Stockholders' Equity: Classes of Capital Stock

Analyzing and using the financial results – Return on average common stockholders' equity

Stockholders' equity is particularly important to managers, creditors, and investors in determining the return on equity, which is the return on average common stockholders' equity.

The return on average common stockholders' equity measures what a given company earned for its common stockholders from all sources as a percentage of the common stockholders' investment. From the common stockholders' point of view, it is an important measure of the income-producing ability of the company. The ratio's formula is:

\text { Return on average common stockholders' equity }=\frac{\text { Net income available for common stockholders }}{\text { Average common stockholders'equity }}

If preferred stock is outstanding, the numerator is net income minus the annual dividend on preferred stock, and the denominator is the average total book value of common stock. If no preferred stock is outstanding, the numerator is net income, and the denominator is average stockholders' equity.

The Procter & Gamble Company reported the following information in its 2001 financial statements (USD millions):

Net earnings $ 2,922
Stockholders' equity, beginning 12,287
Stockholders' equity, ending 12,010

The return on average common stockholders' equity for Procter & Gamble is 24.1 percent, or USD 2,922/[(USD 12,287 + USD 12,010)/2]. Investors view any increase from year to year as favorable and any decrease as unfavorable.

Since the stock market is frequently referred to as an economic indicator, the knowledge you now have on corporate stock issuances should help you relate to stocks traded in the market. Chapter 13 continues the discussion of paid-in capital and also discusses treasury stock, retained earnings, and dividends.

An ethical perspective:
Belex corporation

Joe Morrison is the controller for Belex Corporation. He is involved in a discussion with other members of management concerning how to get rid of some potentially harmful toxic waste materials that are a byproduct of the company's manufacturing process.

There are two alternative methods of disposing of the materials. The first alternative is to bury the waste in steel drums on a tract of land adjacent to the factory building. There is currently no legal prohibition against doing this. The cost of disposing of the materials in this way is estimated to be USD 50,000 per year. The best estimate is that the steel drums would not leak for at least 50 years, but probably would begin leaking after that time. The second alternative is to seal the materials in lead drums that would be disposed of at sea by a waste management company. The cost of this alternative is estimated to be USD 400,000 per year. The federal government has certified this method as the preferred method of disposal. The best estimate is that the lead drums would never rupture or leak.

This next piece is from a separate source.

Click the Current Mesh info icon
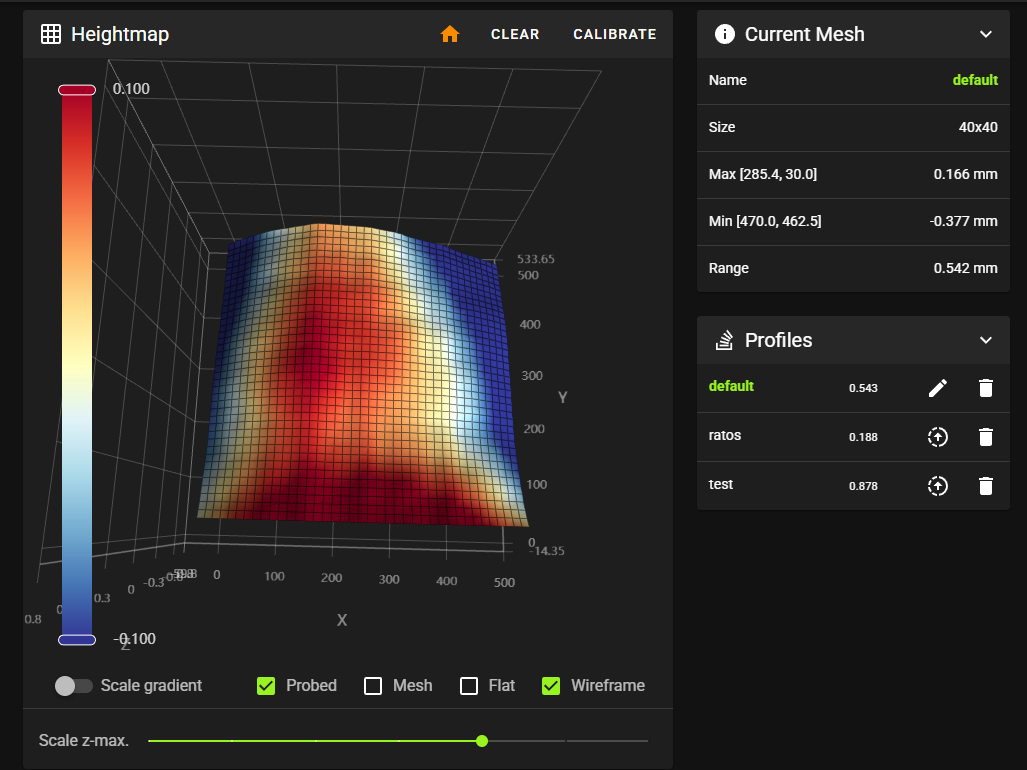Viewport: 1027px width, 770px height. click(725, 34)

Belex Corporation has seen some tough economic times. The company suffered losses until last year, when it showed a profit of USD 750,000 as a result of a new manufacturing project. So far, the waste materials from that project have been accumulating in two large vats on the company's land. However, these vats are almost full, so soon management must decide how to dispose of the materials.

One group of managers is arguing in favor of the first alternative because it is legally permissible and results in annual profits of about USD 700,000. They point out that using the second alternative would reduce profits to about USD 350,000 per year and cut managers' bonuses in half. They also claim that some of their competitors are now using the first alternative, and to use the second alternative would place the company at a serious competitive disadvantage.

Another group of managers argues that the second alternative is the only safe alternative to pursue. They claim that when the steel drums start leaking they will contaminate the ground water and could cause serious health problems. When this contamination occurs, the company will lose public support and may even have to pay for the cleanup. The cost of that cleanup could run into the millions.